──────── MATERIAL SHOWN ────────
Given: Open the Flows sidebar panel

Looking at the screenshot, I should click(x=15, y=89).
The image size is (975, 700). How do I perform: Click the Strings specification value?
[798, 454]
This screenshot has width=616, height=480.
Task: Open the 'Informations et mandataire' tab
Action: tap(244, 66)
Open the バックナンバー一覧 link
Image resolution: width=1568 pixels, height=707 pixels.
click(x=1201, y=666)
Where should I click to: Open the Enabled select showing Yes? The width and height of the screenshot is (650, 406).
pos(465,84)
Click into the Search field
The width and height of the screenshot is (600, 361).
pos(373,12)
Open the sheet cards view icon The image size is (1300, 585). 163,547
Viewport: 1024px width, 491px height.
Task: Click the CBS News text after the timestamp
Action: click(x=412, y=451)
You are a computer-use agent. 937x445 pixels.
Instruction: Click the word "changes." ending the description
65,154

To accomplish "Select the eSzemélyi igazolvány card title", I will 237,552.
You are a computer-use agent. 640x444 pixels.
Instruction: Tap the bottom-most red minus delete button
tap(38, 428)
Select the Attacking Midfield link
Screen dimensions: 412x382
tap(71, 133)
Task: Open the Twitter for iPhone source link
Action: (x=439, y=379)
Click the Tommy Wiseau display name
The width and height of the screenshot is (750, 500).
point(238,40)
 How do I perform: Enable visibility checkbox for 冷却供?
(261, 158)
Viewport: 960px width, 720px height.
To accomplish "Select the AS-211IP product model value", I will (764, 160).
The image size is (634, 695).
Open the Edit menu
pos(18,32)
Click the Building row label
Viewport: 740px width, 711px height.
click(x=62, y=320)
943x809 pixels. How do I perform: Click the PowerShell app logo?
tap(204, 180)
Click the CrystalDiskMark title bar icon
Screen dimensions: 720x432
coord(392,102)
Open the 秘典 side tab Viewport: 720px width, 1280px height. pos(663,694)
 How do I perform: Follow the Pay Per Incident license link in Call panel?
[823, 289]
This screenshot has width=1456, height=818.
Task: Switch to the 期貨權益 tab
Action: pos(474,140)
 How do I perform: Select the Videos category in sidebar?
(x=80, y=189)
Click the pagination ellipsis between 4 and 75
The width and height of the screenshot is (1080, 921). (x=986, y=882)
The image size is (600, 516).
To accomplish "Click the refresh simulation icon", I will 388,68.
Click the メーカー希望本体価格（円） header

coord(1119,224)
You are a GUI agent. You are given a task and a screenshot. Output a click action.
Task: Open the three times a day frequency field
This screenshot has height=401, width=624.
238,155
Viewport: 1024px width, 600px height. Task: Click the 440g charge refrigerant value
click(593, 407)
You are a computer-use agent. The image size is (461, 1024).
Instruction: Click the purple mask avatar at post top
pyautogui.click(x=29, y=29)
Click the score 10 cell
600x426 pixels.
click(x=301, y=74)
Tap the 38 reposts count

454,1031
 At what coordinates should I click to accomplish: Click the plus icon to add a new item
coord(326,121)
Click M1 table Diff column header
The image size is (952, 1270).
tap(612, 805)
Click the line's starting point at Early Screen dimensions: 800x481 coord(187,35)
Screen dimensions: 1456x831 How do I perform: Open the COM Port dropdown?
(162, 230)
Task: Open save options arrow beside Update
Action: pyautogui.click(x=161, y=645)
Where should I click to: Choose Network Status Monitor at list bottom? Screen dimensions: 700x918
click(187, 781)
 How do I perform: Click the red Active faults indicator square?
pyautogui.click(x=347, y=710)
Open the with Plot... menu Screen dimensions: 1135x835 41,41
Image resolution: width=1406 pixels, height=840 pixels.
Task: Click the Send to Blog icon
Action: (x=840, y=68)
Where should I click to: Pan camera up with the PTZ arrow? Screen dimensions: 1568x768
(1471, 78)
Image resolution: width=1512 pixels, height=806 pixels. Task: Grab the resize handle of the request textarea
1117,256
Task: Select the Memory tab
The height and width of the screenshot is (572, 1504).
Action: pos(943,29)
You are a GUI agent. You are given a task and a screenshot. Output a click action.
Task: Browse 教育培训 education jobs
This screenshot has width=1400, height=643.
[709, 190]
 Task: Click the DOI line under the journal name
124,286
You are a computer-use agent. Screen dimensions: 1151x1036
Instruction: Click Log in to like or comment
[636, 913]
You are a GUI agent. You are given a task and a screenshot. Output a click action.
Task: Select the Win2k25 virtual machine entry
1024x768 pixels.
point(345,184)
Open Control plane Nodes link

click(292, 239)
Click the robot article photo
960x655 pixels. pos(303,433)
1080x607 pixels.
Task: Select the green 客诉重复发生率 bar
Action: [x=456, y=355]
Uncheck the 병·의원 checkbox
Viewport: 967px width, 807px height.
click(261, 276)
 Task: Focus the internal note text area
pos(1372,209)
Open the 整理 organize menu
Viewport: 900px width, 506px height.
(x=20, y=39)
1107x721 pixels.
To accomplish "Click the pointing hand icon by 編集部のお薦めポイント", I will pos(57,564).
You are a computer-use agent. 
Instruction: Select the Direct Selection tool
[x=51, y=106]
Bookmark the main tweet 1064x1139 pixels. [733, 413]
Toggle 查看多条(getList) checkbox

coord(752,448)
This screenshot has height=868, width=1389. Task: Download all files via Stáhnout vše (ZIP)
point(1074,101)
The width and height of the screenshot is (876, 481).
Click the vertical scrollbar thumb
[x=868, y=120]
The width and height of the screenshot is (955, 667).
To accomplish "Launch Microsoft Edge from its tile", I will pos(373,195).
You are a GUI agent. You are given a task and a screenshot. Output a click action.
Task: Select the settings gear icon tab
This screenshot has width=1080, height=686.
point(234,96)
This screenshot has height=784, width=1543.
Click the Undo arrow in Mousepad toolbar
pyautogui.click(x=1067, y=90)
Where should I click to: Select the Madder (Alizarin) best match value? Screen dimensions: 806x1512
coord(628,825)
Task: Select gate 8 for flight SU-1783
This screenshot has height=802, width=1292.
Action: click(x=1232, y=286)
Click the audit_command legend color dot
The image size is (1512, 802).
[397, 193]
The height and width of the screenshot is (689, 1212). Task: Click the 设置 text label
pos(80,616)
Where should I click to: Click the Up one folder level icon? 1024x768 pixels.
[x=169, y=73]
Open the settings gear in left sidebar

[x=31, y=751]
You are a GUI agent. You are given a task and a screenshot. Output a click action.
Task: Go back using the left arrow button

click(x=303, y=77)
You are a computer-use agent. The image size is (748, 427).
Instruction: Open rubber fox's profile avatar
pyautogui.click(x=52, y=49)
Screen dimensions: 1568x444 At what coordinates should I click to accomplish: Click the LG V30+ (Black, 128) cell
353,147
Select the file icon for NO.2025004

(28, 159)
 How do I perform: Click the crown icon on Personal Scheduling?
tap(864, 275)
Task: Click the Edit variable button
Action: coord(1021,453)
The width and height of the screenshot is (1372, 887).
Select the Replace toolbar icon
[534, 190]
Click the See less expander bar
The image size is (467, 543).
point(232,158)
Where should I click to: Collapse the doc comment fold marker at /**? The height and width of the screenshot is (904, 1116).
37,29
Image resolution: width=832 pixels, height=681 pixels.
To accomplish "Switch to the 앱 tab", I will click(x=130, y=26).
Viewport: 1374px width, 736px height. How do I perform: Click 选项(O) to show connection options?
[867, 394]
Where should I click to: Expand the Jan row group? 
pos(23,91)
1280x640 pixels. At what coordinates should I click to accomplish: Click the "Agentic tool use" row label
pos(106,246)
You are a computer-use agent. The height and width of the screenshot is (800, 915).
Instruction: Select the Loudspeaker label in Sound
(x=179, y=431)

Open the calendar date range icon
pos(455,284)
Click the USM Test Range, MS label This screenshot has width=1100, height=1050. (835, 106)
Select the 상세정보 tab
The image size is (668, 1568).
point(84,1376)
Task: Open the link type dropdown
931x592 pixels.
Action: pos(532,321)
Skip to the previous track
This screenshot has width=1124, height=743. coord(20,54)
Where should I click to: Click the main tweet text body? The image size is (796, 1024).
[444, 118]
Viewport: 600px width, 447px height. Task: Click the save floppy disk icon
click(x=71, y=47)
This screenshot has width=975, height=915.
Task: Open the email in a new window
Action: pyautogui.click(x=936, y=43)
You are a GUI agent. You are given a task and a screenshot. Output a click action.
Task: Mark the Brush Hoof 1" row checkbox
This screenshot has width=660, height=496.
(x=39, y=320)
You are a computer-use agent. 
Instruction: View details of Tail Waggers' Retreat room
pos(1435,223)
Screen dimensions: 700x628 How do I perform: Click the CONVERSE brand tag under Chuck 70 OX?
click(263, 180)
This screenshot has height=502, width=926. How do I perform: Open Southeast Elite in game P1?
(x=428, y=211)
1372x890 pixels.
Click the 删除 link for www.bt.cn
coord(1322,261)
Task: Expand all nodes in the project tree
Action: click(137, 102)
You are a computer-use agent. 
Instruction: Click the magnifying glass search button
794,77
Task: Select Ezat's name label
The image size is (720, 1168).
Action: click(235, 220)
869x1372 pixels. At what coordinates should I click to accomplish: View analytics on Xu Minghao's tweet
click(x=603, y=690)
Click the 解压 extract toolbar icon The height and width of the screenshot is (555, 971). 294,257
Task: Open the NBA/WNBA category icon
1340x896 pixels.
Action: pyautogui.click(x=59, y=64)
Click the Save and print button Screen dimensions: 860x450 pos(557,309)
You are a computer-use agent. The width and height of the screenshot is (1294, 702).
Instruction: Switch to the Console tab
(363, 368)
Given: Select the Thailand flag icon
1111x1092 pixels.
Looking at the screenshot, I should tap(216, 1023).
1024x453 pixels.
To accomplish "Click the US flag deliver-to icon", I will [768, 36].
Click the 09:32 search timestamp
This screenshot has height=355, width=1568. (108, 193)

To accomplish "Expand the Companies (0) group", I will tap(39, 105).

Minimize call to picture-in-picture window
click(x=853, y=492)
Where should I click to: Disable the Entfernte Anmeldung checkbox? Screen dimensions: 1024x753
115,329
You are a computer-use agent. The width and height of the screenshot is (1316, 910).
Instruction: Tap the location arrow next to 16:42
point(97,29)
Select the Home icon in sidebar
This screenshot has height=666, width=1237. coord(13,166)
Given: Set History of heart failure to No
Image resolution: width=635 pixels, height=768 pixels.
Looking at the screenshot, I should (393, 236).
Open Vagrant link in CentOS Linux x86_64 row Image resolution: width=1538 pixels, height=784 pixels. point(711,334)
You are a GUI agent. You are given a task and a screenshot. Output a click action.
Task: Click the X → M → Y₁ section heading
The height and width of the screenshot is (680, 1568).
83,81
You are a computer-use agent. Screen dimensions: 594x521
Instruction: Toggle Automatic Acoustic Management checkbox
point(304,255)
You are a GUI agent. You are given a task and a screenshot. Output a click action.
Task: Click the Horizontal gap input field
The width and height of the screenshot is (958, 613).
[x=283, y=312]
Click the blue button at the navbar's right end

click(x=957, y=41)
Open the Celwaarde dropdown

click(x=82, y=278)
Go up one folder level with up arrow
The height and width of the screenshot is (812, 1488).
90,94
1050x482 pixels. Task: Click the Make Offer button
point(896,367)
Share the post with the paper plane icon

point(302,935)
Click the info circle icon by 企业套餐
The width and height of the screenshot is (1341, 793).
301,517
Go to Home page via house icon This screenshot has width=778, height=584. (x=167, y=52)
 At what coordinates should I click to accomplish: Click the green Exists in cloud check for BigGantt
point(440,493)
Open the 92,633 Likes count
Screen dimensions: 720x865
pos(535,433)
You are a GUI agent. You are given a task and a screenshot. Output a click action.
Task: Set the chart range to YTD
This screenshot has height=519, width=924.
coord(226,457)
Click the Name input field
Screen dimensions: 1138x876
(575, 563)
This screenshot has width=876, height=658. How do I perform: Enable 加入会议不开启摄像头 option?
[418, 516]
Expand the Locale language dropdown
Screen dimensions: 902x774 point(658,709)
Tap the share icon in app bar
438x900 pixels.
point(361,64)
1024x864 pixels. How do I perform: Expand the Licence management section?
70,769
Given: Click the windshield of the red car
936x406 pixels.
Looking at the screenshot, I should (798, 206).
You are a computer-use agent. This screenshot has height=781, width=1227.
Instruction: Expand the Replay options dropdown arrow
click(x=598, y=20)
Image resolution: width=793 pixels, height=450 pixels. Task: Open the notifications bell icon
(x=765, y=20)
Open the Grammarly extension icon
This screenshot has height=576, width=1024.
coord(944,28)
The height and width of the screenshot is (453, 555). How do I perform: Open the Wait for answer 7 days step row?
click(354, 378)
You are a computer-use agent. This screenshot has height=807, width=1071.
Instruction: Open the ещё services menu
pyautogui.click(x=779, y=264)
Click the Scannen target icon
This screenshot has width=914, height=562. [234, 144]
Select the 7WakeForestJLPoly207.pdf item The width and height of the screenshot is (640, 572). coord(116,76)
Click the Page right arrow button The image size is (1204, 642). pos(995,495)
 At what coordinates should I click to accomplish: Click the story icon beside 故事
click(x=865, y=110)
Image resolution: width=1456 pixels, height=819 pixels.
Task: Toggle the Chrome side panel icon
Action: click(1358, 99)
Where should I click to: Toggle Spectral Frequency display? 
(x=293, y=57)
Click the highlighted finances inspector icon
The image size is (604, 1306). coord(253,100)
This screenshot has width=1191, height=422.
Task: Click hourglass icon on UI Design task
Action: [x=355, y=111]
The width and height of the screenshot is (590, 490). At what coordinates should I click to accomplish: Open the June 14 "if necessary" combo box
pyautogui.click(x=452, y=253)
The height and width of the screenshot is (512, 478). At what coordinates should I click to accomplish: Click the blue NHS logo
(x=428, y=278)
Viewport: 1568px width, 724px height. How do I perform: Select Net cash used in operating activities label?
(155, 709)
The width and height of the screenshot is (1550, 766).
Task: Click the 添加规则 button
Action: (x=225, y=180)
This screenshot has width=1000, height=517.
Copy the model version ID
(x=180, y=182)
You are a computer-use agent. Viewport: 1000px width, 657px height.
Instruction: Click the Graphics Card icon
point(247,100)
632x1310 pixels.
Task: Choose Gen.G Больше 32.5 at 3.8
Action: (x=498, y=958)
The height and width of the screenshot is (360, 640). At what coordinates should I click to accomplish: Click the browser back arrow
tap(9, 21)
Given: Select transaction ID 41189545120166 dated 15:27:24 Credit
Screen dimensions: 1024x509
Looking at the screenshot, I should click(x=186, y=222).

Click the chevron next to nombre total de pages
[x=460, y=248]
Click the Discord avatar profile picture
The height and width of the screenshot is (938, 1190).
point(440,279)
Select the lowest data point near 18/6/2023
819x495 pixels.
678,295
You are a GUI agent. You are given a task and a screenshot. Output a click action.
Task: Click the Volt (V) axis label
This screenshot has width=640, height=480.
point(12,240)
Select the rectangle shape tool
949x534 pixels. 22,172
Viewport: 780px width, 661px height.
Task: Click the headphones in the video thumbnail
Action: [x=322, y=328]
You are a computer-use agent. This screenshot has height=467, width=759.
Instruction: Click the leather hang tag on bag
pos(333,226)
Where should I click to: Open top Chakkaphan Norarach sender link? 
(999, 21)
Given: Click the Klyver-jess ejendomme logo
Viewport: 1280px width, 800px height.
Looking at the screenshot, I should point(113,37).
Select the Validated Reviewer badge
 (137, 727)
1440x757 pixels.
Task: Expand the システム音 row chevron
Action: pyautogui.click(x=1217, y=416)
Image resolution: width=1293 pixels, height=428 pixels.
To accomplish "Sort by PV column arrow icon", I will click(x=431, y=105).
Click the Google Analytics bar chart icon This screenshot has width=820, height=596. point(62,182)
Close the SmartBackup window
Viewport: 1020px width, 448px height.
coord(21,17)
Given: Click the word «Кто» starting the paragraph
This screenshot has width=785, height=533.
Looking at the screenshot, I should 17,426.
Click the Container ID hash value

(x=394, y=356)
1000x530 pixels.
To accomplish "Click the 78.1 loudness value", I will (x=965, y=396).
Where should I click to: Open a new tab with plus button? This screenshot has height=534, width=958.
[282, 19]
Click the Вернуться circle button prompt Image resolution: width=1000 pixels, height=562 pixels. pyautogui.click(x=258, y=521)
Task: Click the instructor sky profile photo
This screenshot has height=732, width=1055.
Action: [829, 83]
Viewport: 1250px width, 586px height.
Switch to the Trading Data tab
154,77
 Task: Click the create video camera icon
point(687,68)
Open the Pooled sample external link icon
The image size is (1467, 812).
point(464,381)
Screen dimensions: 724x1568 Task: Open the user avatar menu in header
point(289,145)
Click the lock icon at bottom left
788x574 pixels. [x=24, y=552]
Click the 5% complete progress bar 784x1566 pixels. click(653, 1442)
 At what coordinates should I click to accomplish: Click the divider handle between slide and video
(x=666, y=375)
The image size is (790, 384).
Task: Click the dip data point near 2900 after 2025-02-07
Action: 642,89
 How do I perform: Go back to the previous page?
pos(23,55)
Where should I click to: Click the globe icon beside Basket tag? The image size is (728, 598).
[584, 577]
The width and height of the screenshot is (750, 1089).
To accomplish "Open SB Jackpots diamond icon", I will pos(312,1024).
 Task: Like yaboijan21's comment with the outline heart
────────
_WORK REQUEST_
Please find, in the entries above, every line where "starting" occurs, and copy it.

_YOUR RESPONSE_
Click the line's starting point at Early Screen dimensions: 800x481 coord(187,35)
Given: Click the word «Кто» starting the paragraph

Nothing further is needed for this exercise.